Melatonin, as an adjuvant-like agent, enhances platelet responsiveness.

Melatonin exerts immunomodulatory actions that enhance the magnitude and quality of immune responses specific for certain antigens; this has raised the possibility of using melatonin to design novel vaccine adjuvant systems. The present study investigated the effect of subcutaneous slow-release melatonin implants and subcutaneous melatonin injections on the responsiveness of circulating platelets in sheep after vaccination against Dichelobacter nodosus (A1 and C serotypes), the bacterium that causes ovine footrot, a major cause of lameness in sheep.

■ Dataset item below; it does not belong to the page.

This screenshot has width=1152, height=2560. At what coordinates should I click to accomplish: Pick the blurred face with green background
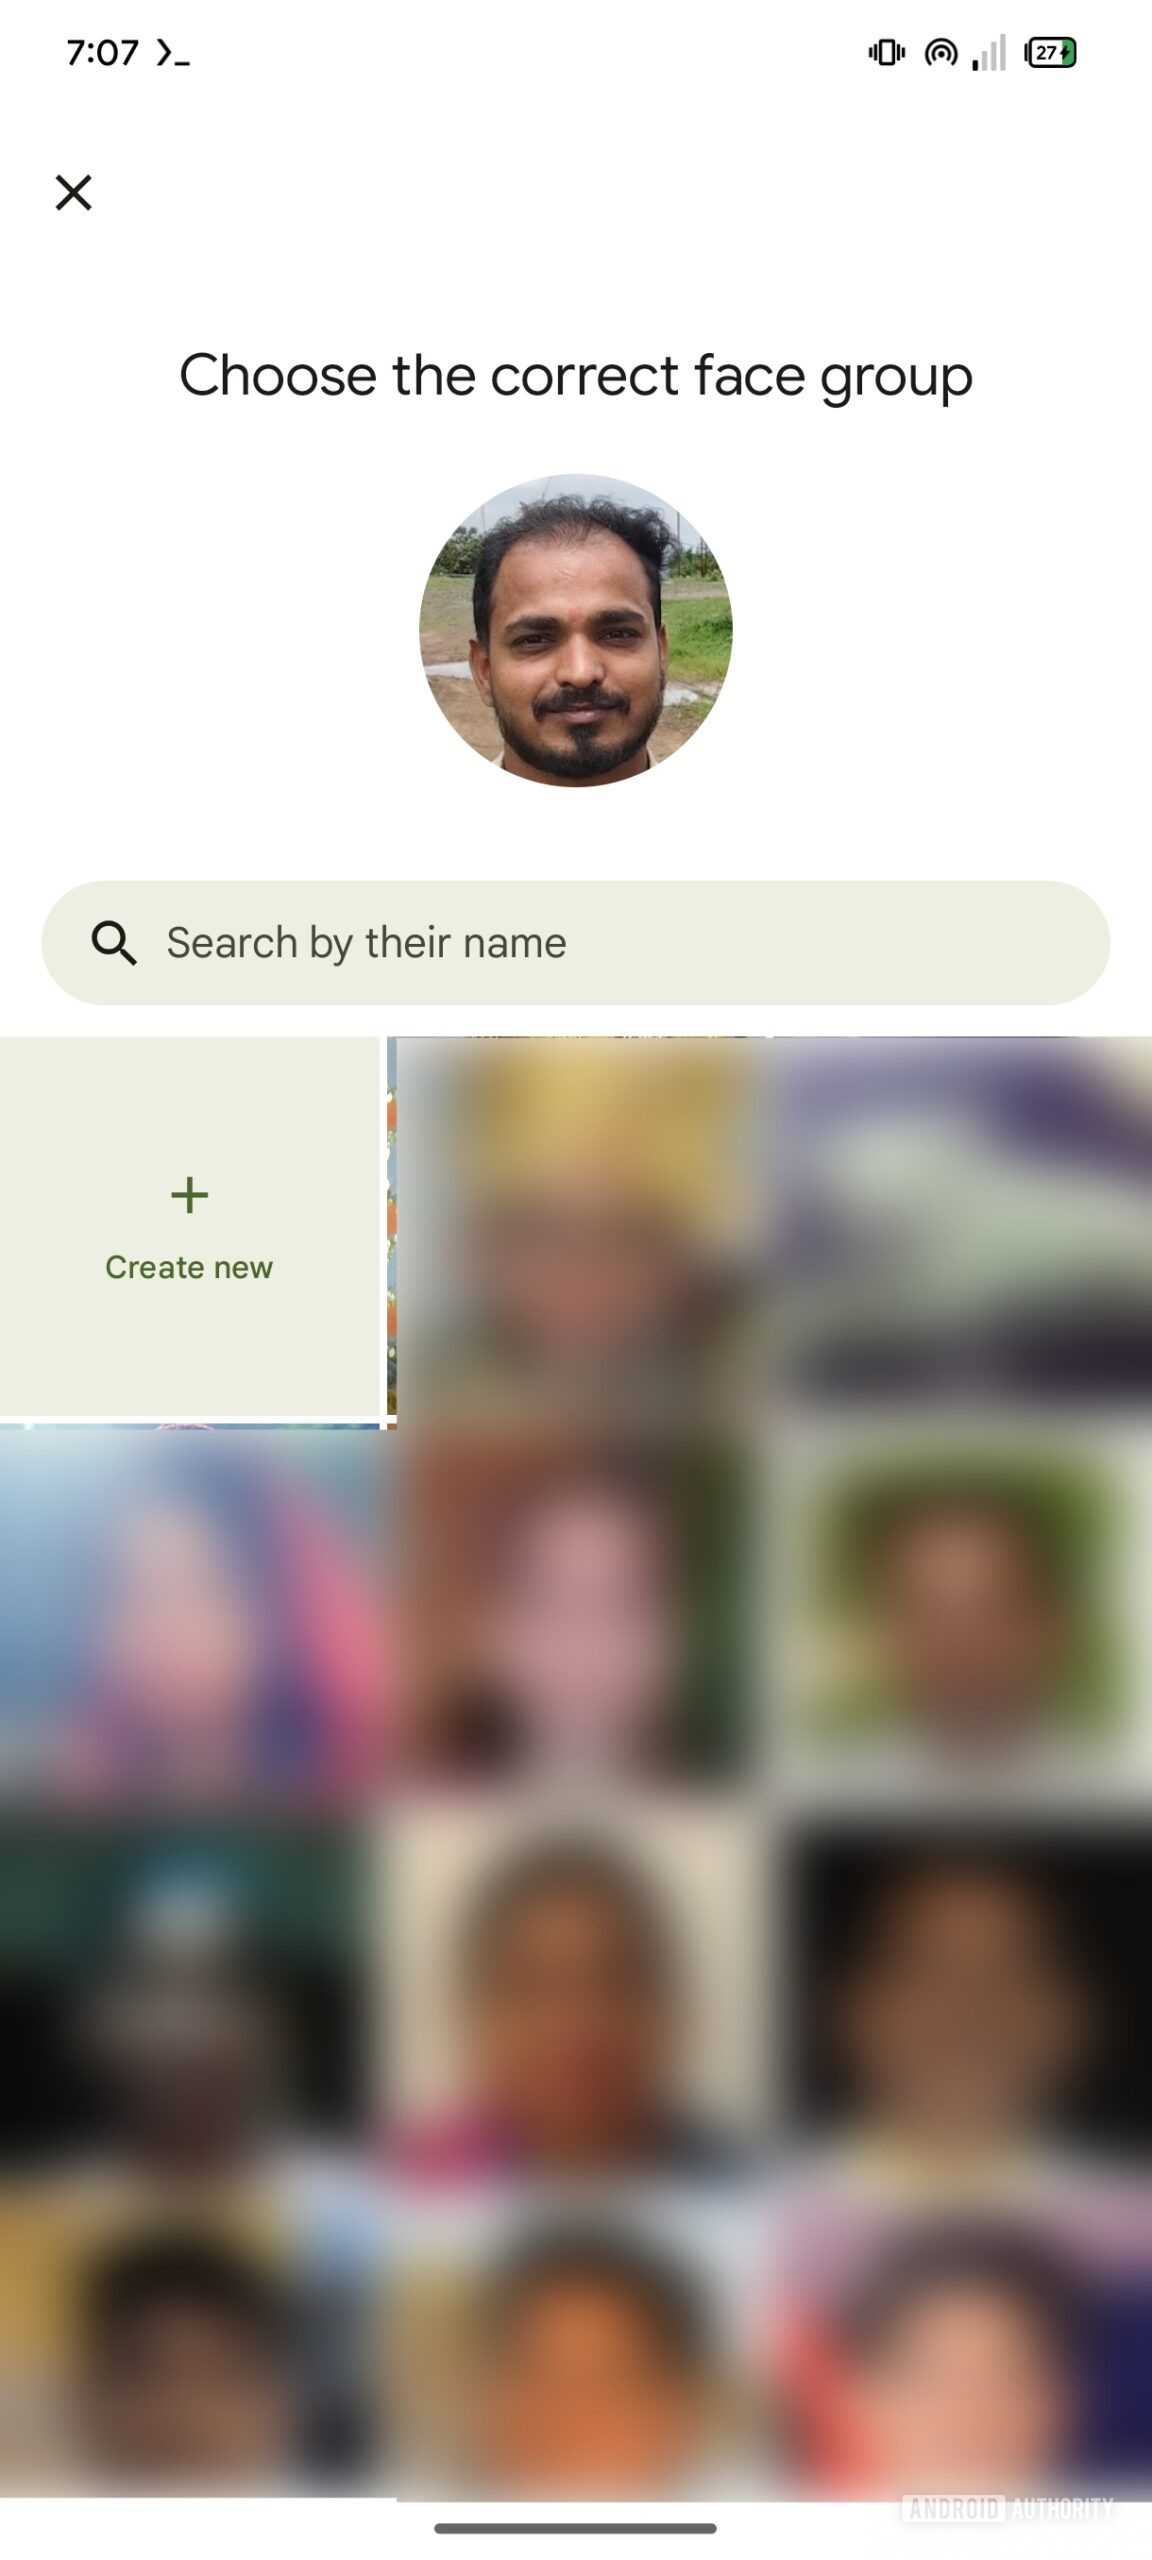coord(963,1613)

The experiments were carried out in sheep from a farm located in an area of Mediterranean-type ecosystem. Plasma melatonin levels were determined by radioimmunoassay, sheep platelet aggregation was monitored using an aggregometer and Ca2+ mobilization was determined by spectrofluorimetry using fura-2. Administration of melatonin either by implants or subcutaneous injections increased plasma melatonin concentrations, an effect that was found to be greater and more sustained when melatonin was administered via implants. Vaccination per se, as well as melatonin, increased the percentage and rate of platelet aggregation and reduced the lag-time in response to the physiological agonist thrombin, an effect that was found to be significantly greater when melatonin was administered to vaccinated animals. Melatonin enhanced thrombin-evoked Ca2+ release and entry and further increased Ca2+ mobilization observed in platelets from vaccinated sheep. These observations suggest that the use of melatonin, as a novel adjuvant, induces beneficial effects on platelet function and haemostasis, and opens new perspectives for therapeutic manipulation of immune responses to vaccination.